ドウが硬いと表面の硬化が早くなり、どこから裂けてしまうか解らない状態になってしまいます。
パウンドケーキを上手に焼くコツは、ある程度火が入った時点で一旦取り出し、中央部にナイフで切り身を入れると、そこから綺麗に割れていきます。
にしても、ドウそのものが硬いとわりと不安定になりがちです。
ドウが硬いことと、捏ねすぎた場合、一部強力粉などを使ったような場合、油脂が少ない場合などでも同じです。
また、全体的にふんわりと伸びていないのは、シリコン型に入れたドウの量が型に対して少なすぎるようです。
さいごまで両サイドの壁にはばまれて、開きながら膨らむことが出来ないでいます。
型に流し込んだ時点で、7割程度の高さになるような内容量にすると、もう少しふんわりと膨らむと思われます。
家庭のオーブンだと火加減を細かく調整することが困難ですので、初めの数分は上火が入り過ぎないように、別のシリコン型を逆さまにして蓋をすると良いでしょう。
では次です。
マーブルブレッドのようですが、画像奥を見ると右側だけが大きくなってしまっています。
パン屋さんでもこの手のパンは多く売られていますが、三つの高さを合わせるのは至難の業だといっても良いでしょう。
こちらの画像はまだきれいに出来ている方だといえます。
生地重量や折り込まれているチョコレートの量、そしてさらに発酵室での配置などによってこのように膨らみが違ってきてしまうという、製造者泣かせのパンでもありますね。
細かく言えばキリがないほど様々なコツを要するパンなのですが、丁寧に、そして回を重ねていただく以外に方法はないと思います。
ちなみに画像奥の生地は、右から順番にかなり膨らんでいて、一番左がとてもおとなしくなっています。
手前の画像を見る限りでは、とてもバランスよく成形されていることが解りますので、これはあきらかに発酵室内部の温度が片側だけに集中していることを意味しています。
成形がうまくいっても、肝心の発酵室での温度や湿度の流れを読み解かないとこのようになってしまいますので、たまに場所を入れ替えるなどしてバランスをとることで解決できると思われます。
では次です。
ブルーベリージャムを巻き込んだのは良いのですが、上部に空洞が出来てしまって・・・と言うお悩みです。
いやー十分上出来な方だと思いますが皆様はどう思われますか。
そもそもジャムを巻き込んでこれだけきれいに出来る方が不思議なくらいです。
ある程度硬めに煮詰めたジャムを使用しないとそもそも無理な話なのですが、それでも量によってはもっと大きな穴が開くことがあることは皆さまもすでに経験済みのことでしょう。
それにしても、ほぼ必ずと言っていいほどこのようなパンの場合は上部に空洞ができるものです。

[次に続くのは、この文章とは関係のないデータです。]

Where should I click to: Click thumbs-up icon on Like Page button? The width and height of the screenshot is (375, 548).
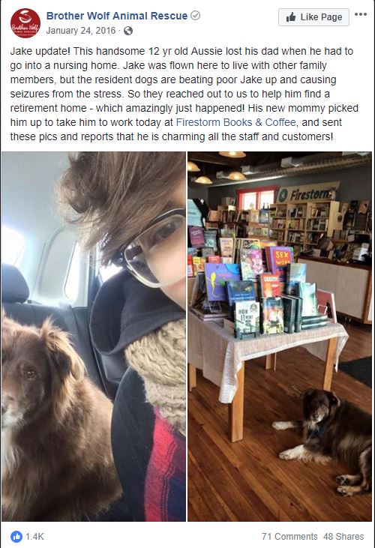coord(291,17)
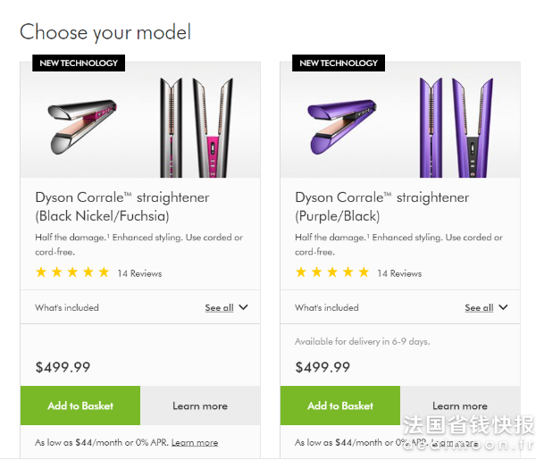Open financing Learn more link under first product
536x460 pixels.
pos(195,442)
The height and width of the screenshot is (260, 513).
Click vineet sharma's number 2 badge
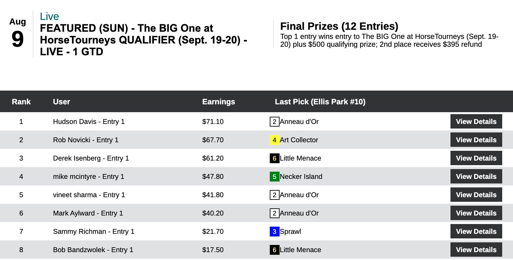pyautogui.click(x=274, y=195)
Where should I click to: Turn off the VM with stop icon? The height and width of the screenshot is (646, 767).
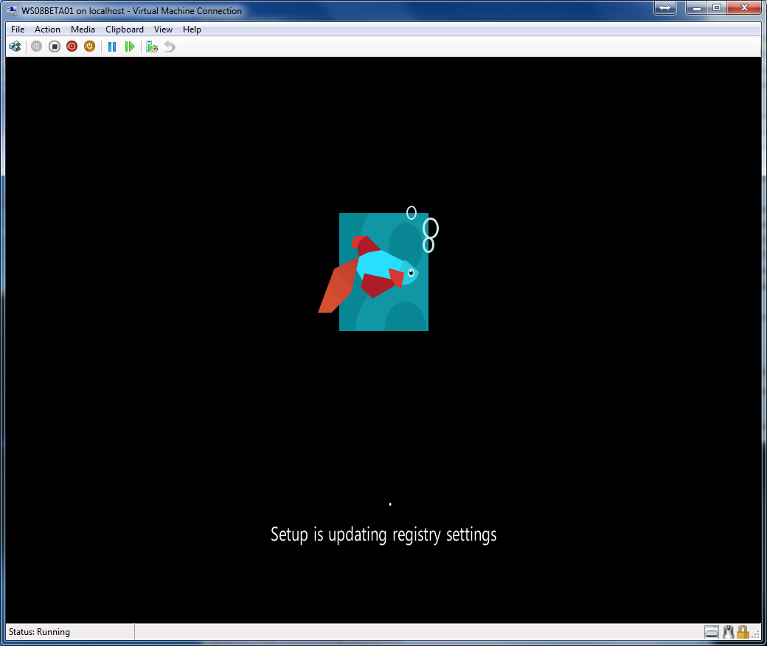point(55,46)
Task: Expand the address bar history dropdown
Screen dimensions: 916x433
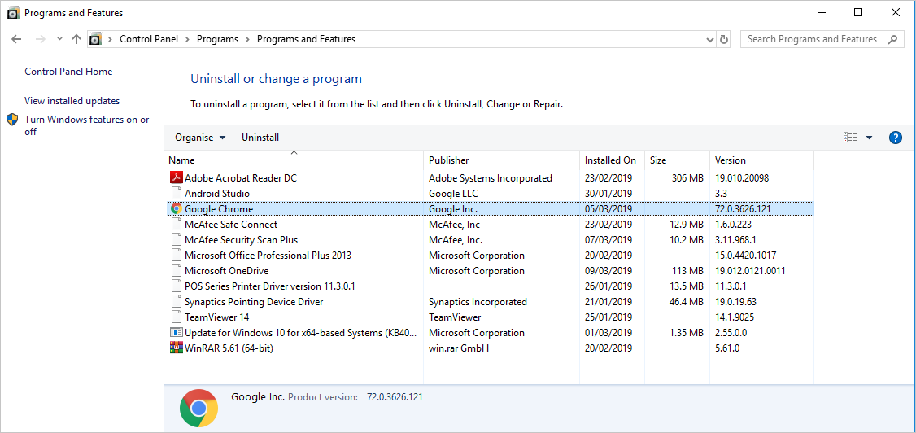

それはなぜかといいますと、中心にいけばいくほど火の通りが弱くなりますので、ジャム自体にも火が入りづらくなり、生地と馴染んでおとなしくしてくれていますが、上部ではジャムにもしっかりと火が入り、沸々と湧いてしまうために、その蒸発した水分で生地内部がツルツルとアルファ化してしまい、空洞となってしまうのです。

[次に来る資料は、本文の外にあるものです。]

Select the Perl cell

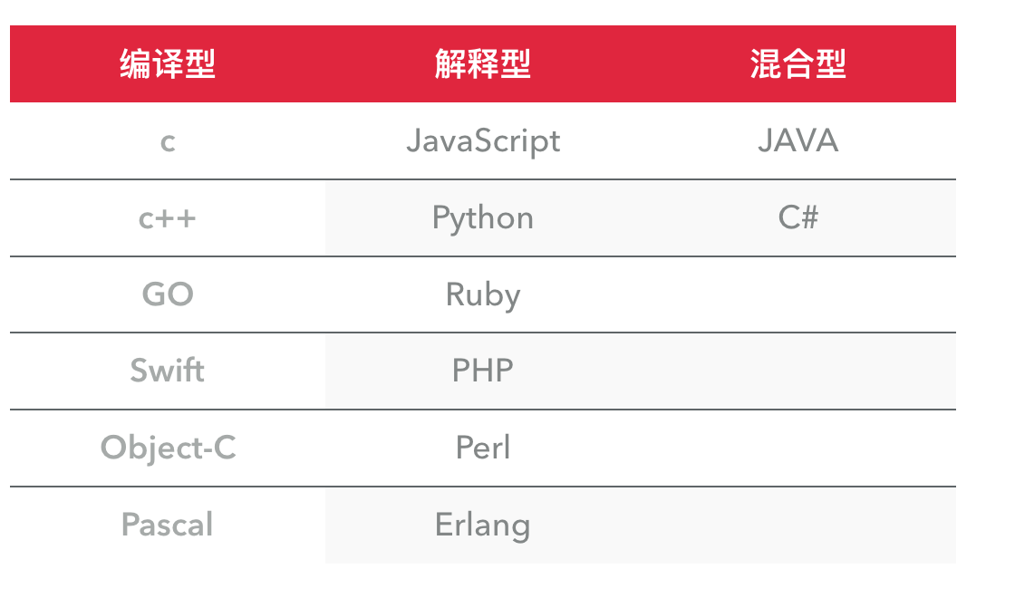pos(482,449)
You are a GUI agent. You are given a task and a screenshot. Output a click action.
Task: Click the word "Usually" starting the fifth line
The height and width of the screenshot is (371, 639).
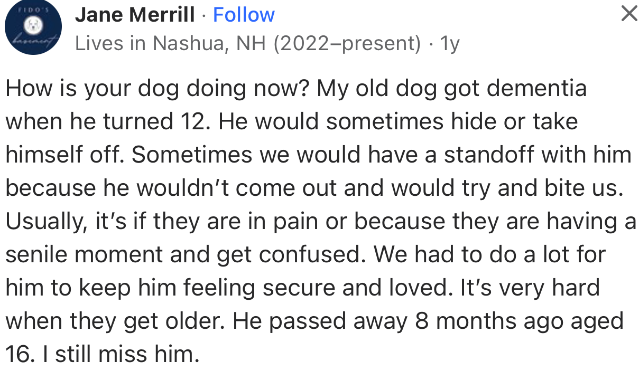45,222
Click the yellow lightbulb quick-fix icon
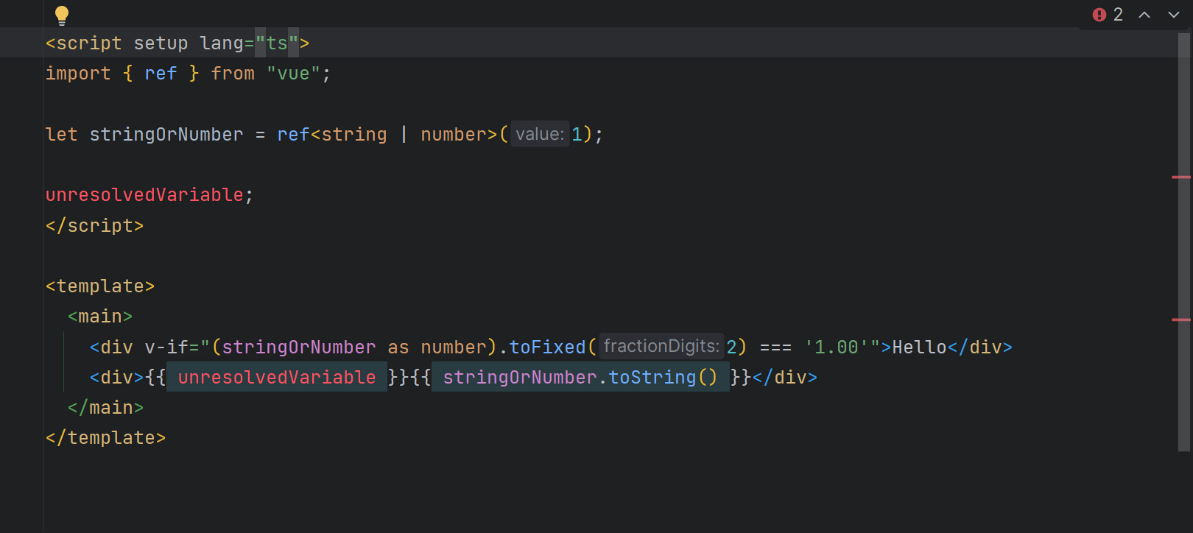Viewport: 1193px width, 533px height. pos(62,15)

細かく見ると、他の部分にも空洞はできてはいるのですが、焼成後に全体的にやや潰れてくるので、そのお陰で隠れてしまうのです。
ただし、最上部はしっかりと火が入っているためにしぼんでは来ませんので、ジャムの重さに耐えかねた生地だけがやや沈むことで、より空洞が目立ってしまうのです。
ここまでで仕上げることが出来た時点で、すでに素晴らしいと言えるでしょう。
解決策はないわけではありませんが、原材料や配合の違いによって対応が変わってくるために、ここでご紹介することは出来ません。
では次です。
ご家庭で一番多く作られているであろう焼き込み調理パン。
大人から子供までみんな大好きで、しかもアレンジが行いやすく手作り感が出せるのも人気の秘訣でしょう。
とは言え、なんか食品サンプルっぽい、作りものっぽいというご意見もあるようです。
通常しっとりと柔らかいパンであれば、若干表面にしわが出来ます。
しかし画像のパンはテカテカでツルツルとしています。
これはいわゆる捏ねが足りていない状態、つまり生地が緩やかに伸びてはいない状態なのです。
そうなりますと、内部に気泡が少なく目詰まりしていますので、焼成後すぐに硬くなってしまいますし、消化にも悪いパンになります。
また、捏ね以外にも発酵不十分な生地の場合にこのようになります。
これは、ある程度イーストの量が多い分発酵時間が短いレシピなどによく見られる現象なのですが、しっかりと発酵が行われていないパンと言うのは、このように形状こそ安定していますが、パン本来のソフト感とかしっとり感というものはありません。
温かいうちに食べれば美味しいパンかもしれませんが、時間の経過と共にとても締まってきて硬いパンになり、極端な表現をすると翌日にはパサパサになってしまうでしょう。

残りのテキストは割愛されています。